企業のビジネス形態がより複雑かつボーダーレス化してきている中で、企業の財務諸表に対する監査業務の品質を維持・改善し、それを提供するための組織体制、および品質管理体制を構築していくことは私たちが常に意識しなければならない重点課題であります。監査業務の高度化・効率化を強化するための施策の実施や、ITを活用した監査手法の適用など、今後も高品質な業務提供を目指して品質管理に一段と注力してまいります。

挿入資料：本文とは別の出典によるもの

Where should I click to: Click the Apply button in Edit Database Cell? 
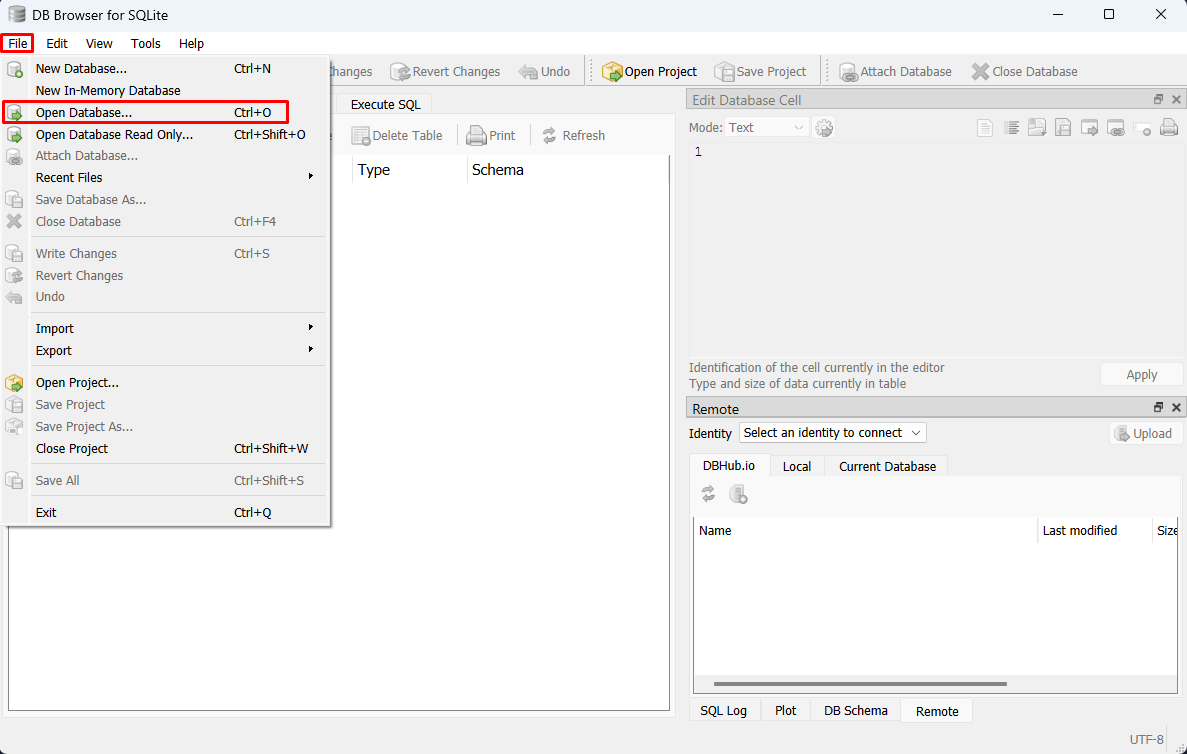click(1141, 374)
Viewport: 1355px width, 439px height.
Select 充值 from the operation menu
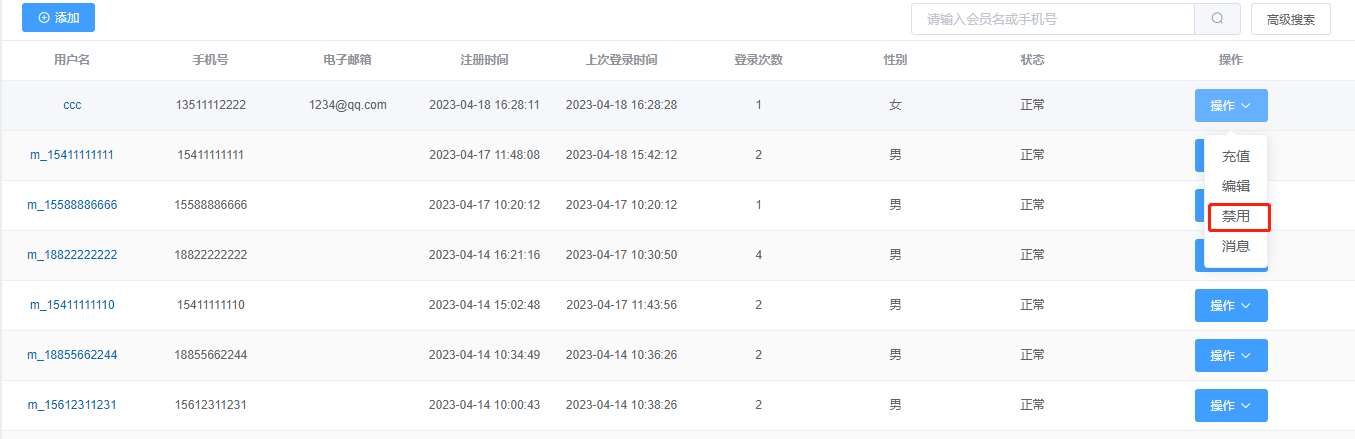click(x=1236, y=156)

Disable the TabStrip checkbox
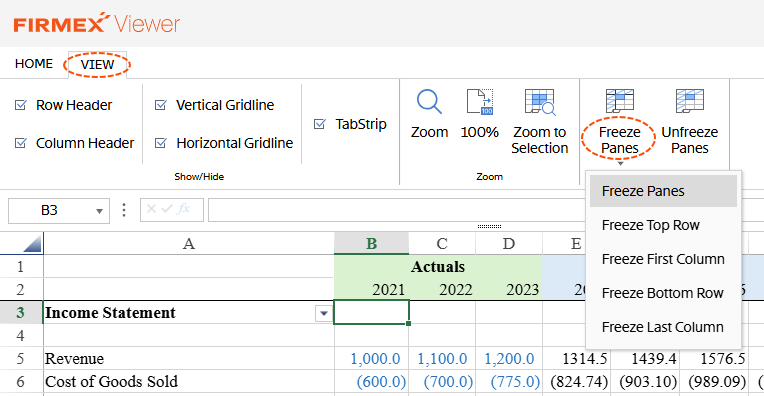pyautogui.click(x=320, y=124)
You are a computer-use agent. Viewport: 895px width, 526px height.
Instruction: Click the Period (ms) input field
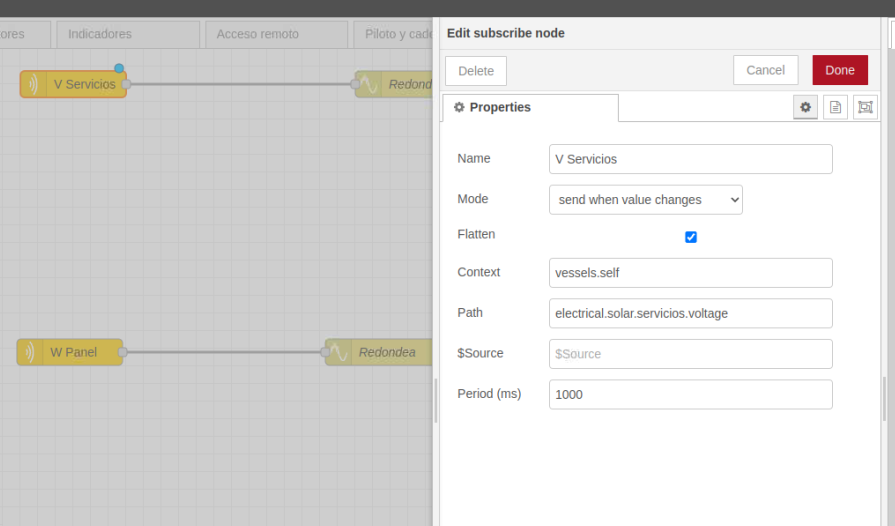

国際的な競争環境の中で成長を目指す企業の皆様の多様なニーズに対応していくために、昨年7月にグローバル対応強化のための組織再編を行い、いずれの事業部でも国際業務に迅速に対応できるサービス体制を整えました。金融サービス部門については、グローバルな金融規制への対応、組織再編や海外進出支援をはじめ、ビジネスプロセス改革やリスク管理態勢の構築などのサービスを強化していくために、KPMG FAS、KPMG税理士法人やKPMGマネジメントコンサルティングを含むKPMGジャパングループ全体の金融サービスを統轄する「KPMGファイナンシャルサービス・ジャパン」というグループ横断組織を設置しました。また、ベンチャー企業や中堅企業の成長・成熟過程における様々な経営課題を支援していくための統轄組織として「企業成長支援本部」も設置しています。
監査法人の基盤は、人材であります。深い専門知識を有し、幅広い視野を持ち、高い理想・信念と行動力に富んだ人材をいかに多く育成するかが、あずさ監査法人の最重点課題であります。職員に対しては、人材グローバル化プロジェクトを設置し、研修強化やグローバル対応を必要とする業務機会の提供、海外派遣の増大などの施策を行っています。また、私自身も、KPMGのアジア太平洋地域を統括するチェアマンに昨年9月1日に就任し、この職務を通じて日本企業のみならず、アジア太平洋地域の企業の持続的成長を支援していく所存です。
私たちは、プロフェッショナルとして求められる誠実性(Integrity)、提供するサービスの品質(Quality)、社会・クライアント・組織員の満足度(Satisfaction)においてベストファームとなるという法人のヴィジョンを目標として、今後も業務を推進してまいります。